▶ **Task details**: Rewrite the data from the beginning up to and including the line with "Tap the surface", changing "box" to "rectangle" and keeping everything else the same.

▶ **Stored rows**:

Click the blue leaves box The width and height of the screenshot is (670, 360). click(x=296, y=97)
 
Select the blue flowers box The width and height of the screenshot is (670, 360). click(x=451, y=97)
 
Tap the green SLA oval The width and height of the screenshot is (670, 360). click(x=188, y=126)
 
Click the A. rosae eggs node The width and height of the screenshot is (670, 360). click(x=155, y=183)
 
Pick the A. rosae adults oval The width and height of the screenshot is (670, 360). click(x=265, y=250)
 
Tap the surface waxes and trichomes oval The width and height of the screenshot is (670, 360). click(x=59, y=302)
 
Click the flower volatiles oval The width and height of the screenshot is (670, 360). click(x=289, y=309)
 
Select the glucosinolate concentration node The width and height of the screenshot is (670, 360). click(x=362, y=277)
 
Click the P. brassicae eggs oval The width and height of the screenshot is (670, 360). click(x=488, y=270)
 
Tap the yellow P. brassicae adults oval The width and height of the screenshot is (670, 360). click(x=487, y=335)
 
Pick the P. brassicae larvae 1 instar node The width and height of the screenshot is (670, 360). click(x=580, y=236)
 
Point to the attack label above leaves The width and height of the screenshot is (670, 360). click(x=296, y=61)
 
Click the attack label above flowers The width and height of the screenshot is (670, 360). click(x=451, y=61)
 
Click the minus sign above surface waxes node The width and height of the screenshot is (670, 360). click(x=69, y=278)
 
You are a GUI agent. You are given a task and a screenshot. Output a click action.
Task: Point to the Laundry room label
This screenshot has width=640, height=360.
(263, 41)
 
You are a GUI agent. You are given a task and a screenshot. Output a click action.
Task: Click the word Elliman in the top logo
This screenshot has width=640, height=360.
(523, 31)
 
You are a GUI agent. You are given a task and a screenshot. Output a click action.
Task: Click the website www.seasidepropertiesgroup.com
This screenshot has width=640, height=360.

▶ **Task solution**:
Click the blue leaves rectangle The width and height of the screenshot is (670, 360). click(x=296, y=97)
 
Select the blue flowers rectangle The width and height of the screenshot is (670, 360). click(x=451, y=97)
 
Tap the green SLA oval The width and height of the screenshot is (670, 360). click(x=188, y=126)
 
Click the A. rosae eggs node The width and height of the screenshot is (670, 360). click(x=155, y=183)
 
Pick the A. rosae adults oval The width and height of the screenshot is (670, 360). click(x=265, y=250)
 
Tap the surface waxes and trichomes oval The width and height of the screenshot is (670, 360). click(x=59, y=302)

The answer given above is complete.